> [Work task]: Copy exactly, and only, the lines from the line containing "Click site info icon in address bar" through the last line of the records below, both included.

> [Data shown]:

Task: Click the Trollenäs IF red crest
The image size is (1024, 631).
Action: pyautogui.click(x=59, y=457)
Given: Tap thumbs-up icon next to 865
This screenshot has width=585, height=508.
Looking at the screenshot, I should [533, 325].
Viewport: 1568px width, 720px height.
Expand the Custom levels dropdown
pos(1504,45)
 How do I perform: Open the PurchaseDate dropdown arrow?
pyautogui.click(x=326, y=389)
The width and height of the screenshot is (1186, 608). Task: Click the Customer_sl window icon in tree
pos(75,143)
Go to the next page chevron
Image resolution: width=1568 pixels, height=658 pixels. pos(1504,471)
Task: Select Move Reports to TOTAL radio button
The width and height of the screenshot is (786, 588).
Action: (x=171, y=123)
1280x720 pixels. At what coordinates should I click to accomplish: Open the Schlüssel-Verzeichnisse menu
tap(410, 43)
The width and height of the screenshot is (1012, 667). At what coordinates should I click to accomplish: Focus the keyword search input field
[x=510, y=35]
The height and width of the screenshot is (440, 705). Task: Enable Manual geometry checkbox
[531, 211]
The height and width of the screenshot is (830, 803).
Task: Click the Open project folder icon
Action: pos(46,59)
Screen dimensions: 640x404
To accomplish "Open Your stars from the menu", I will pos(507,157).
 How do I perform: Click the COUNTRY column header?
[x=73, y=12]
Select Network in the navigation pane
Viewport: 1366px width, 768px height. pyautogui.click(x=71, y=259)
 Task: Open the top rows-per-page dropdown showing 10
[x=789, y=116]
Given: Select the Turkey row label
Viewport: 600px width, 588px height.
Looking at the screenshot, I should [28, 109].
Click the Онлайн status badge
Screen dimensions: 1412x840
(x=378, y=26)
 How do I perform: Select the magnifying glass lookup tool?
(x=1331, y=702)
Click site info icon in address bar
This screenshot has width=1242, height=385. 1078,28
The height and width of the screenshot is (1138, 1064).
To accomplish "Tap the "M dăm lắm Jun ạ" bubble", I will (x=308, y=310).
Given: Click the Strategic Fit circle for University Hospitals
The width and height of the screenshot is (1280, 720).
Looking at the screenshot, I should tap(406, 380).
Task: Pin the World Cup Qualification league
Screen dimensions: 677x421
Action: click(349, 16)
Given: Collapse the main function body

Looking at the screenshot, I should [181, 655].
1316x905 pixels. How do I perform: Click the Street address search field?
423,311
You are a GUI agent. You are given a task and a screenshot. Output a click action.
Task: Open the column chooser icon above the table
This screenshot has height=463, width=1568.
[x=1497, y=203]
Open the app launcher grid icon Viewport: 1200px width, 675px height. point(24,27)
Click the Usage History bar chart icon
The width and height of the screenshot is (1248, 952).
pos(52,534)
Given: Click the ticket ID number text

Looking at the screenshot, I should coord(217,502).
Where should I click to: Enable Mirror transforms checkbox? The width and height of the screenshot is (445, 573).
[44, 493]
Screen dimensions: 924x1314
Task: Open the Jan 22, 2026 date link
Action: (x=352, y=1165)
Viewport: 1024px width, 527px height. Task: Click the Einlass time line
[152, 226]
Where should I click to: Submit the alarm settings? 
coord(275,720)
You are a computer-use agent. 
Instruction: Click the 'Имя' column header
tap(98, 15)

> [Response area]:
Click site info icon in address bar
This screenshot has width=1242, height=385. 1078,28
The height and width of the screenshot is (1138, 1064).
To accomplish "Tap the "M dăm lắm Jun ạ" bubble", I will (x=308, y=310).
Given: Click the Strategic Fit circle for University Hospitals
The width and height of the screenshot is (1280, 720).
Looking at the screenshot, I should tap(406, 380).
Task: Pin the World Cup Qualification league
Screen dimensions: 677x421
Action: click(349, 16)
Given: Collapse the main function body

Looking at the screenshot, I should [181, 655].
1316x905 pixels. How do I perform: Click the Street address search field?
423,311
You are a GUI agent. You are given a task and a screenshot. Output a click action.
Task: Open the column chooser icon above the table
This screenshot has height=463, width=1568.
[x=1497, y=203]
Open the app launcher grid icon Viewport: 1200px width, 675px height. point(24,27)
Click the Usage History bar chart icon
The width and height of the screenshot is (1248, 952).
pos(52,534)
Given: Click the ticket ID number text

Looking at the screenshot, I should coord(217,502).
Where should I click to: Enable Mirror transforms checkbox? The width and height of the screenshot is (445, 573).
[44, 493]
Screen dimensions: 924x1314
Task: Open the Jan 22, 2026 date link
Action: (x=352, y=1165)
Viewport: 1024px width, 527px height. Task: Click the Einlass time line
[152, 226]
Where should I click to: Submit the alarm settings? 
coord(275,720)
You are a computer-use agent. 
Instruction: Click the 'Имя' column header
tap(98, 15)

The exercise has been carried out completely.